Serviço público como deve ser

Tomei hoje a minha meia de leite matinal num café onde havia um telefone público daqueles azuis. E não é que por cima estava uma folha com todos os números de telefone de emergência possíveis de imaginar (desde o centro anti-venenos à assistência 24h da PT)?

Friday, March 23, 2007

Afinal, os bons são mais do que os maus

Li uma história fantástica esta semana. Uma bookcrosser portuguesa tinha enviado um livro seu para circular em empréstimo. O livro foi parar ao Brasil e nunca mais deu sinal de vida. Não é que agora, passado muitos meses, ela o recebeu em casa, porque um brasileiro encontrou o livro num alfarrabista, leu no seu interior a etiqueta BC, viu que era de uma colecção particular, comprou-o e foi à procura da dona para o devolver?

Fez-me lembrar aquela vez em que o pai da P. estava em casa a receber vários telefonemas de um senhor que estava fora do país e queria contactar a família, para dizer que tinha chegado bem, e não conseguia, porque havia uma confusão de linhas telefónicas e a chamada ia sempre parar àquele número. Acabaram por combinar que o pai da P. ficava com o número e contactava directamente a família o senhor. Curiosamente, anos mais tarde, viemos a descobrir que o tal senhor era o futuro cunhado da P...

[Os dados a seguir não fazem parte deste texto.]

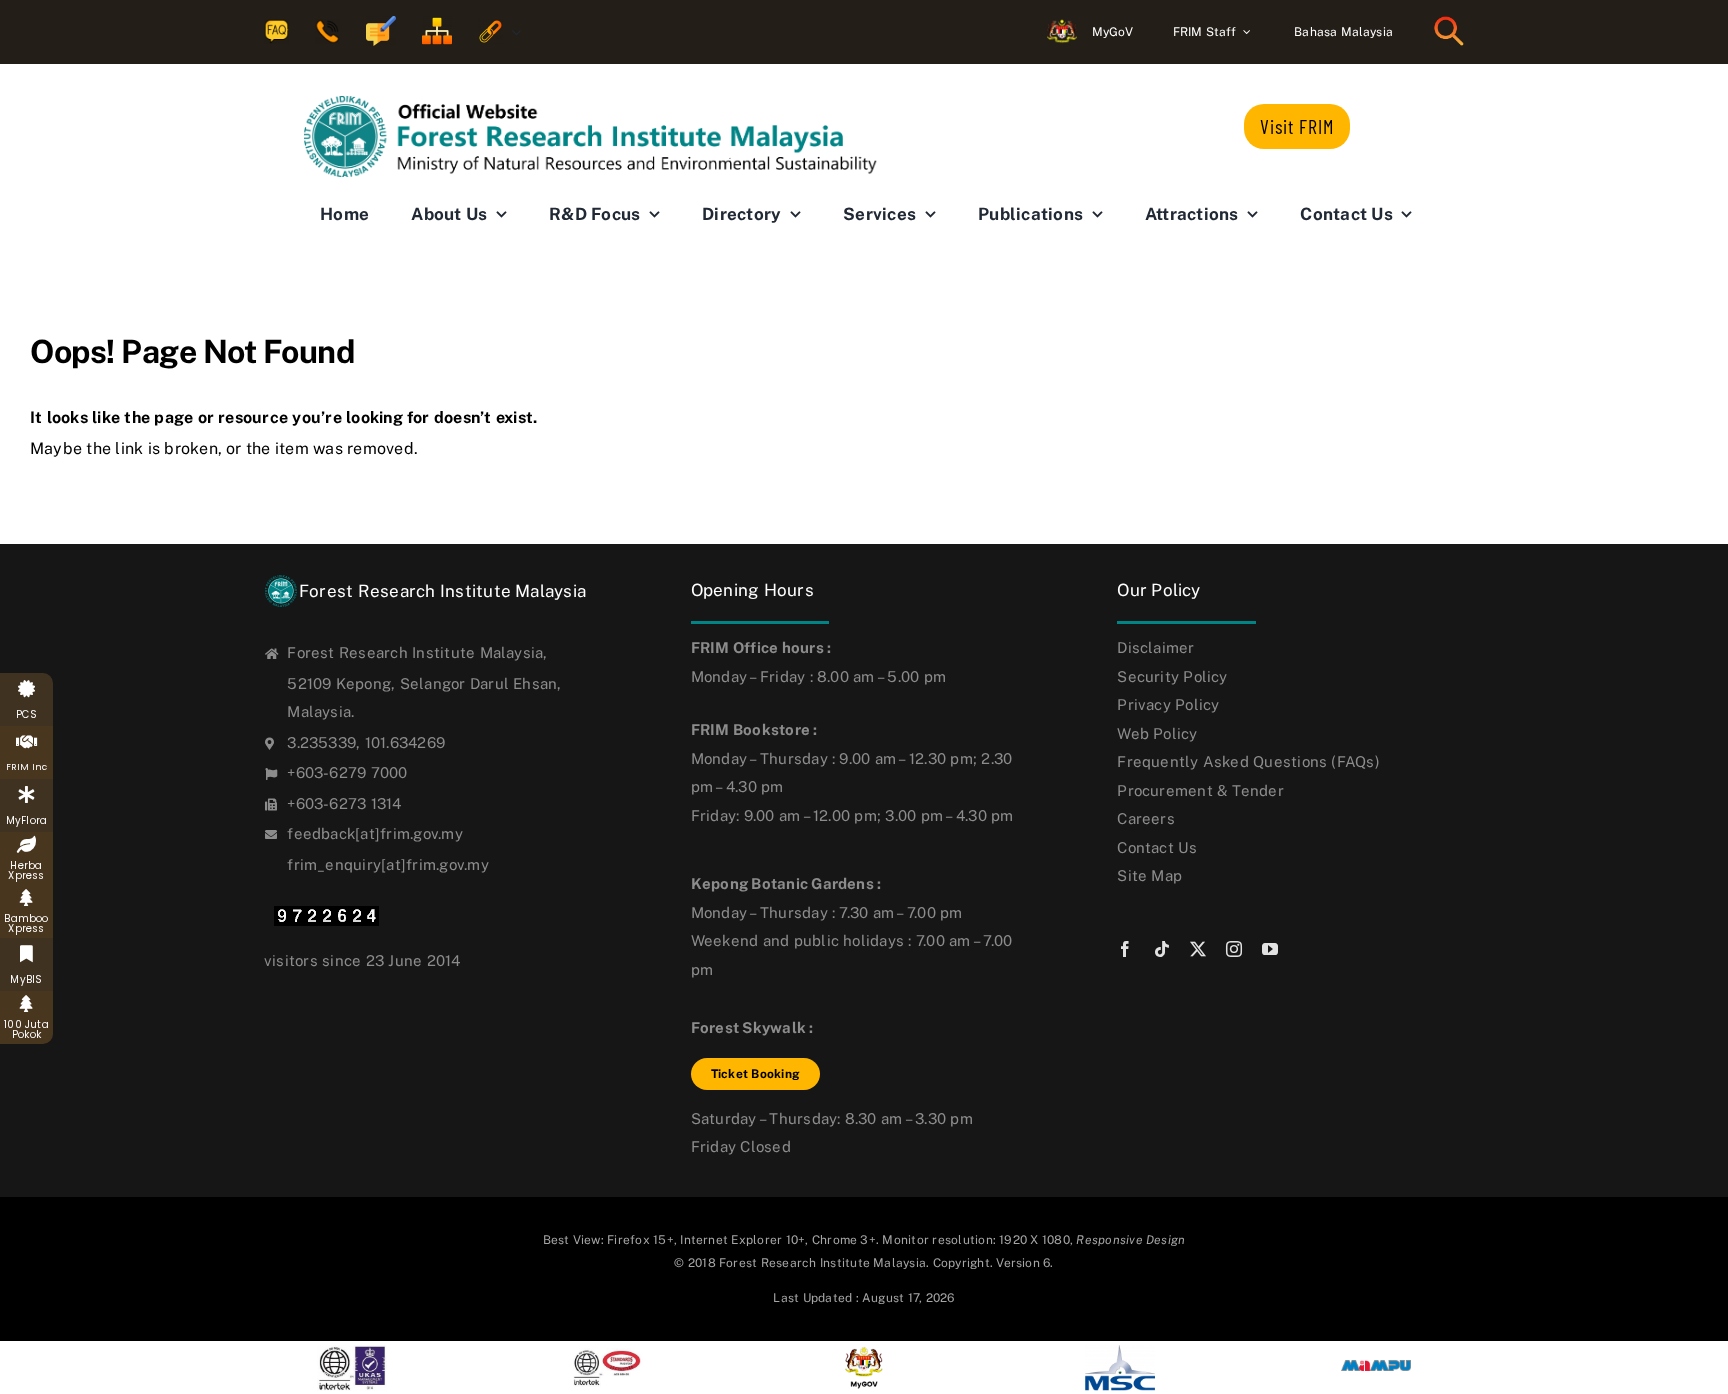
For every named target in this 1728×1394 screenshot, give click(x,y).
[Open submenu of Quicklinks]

Enfim, a vida está cheia de coincidências e de pequenas generosidades.

Monday, March 19, 2007

Boas notícias!

Alterei os settings do blogue e todos vocês podem agora fazer comentários sem estarem registados. Apareçam!

Livres para amar

"O que é ser livre?" perguntou-me hoje a R. "Meu Deus", pensei. Como é que eu explico a uma miúda de quatro anos o conceito de liberdade? Lá puxei da imaginação e fui dizendo que a liberdade é coisa mais importante do mundo, que é podermos fazer o que quisermos, desde que não façamos mal a ninguém e respeitemos os outros.

"- Eu não faço mal a niguém. E os maus?"
"- Os maus fazem coisas más com a liberdade, por isso prendemo-los, para lhes tirar o bem mais precioso. Sabias que temos muita sorte, porque há países onde não há liberdade? Não podemos falar nem gostar de quem queremos."

" - Olha, eu gosto muito de ti, por isso vou dar-te um abraço muito apertado!"

Juro que comecei a conversa um bocado a falar mais para mim, para ver se conseguia explicar-lhe, do que para ela. E acabei com um dos melhores momentos da minha vida...

Sunday, March 18, 2007

Viva a Avó Teresa e a coragem com que entrou nos noventa anos!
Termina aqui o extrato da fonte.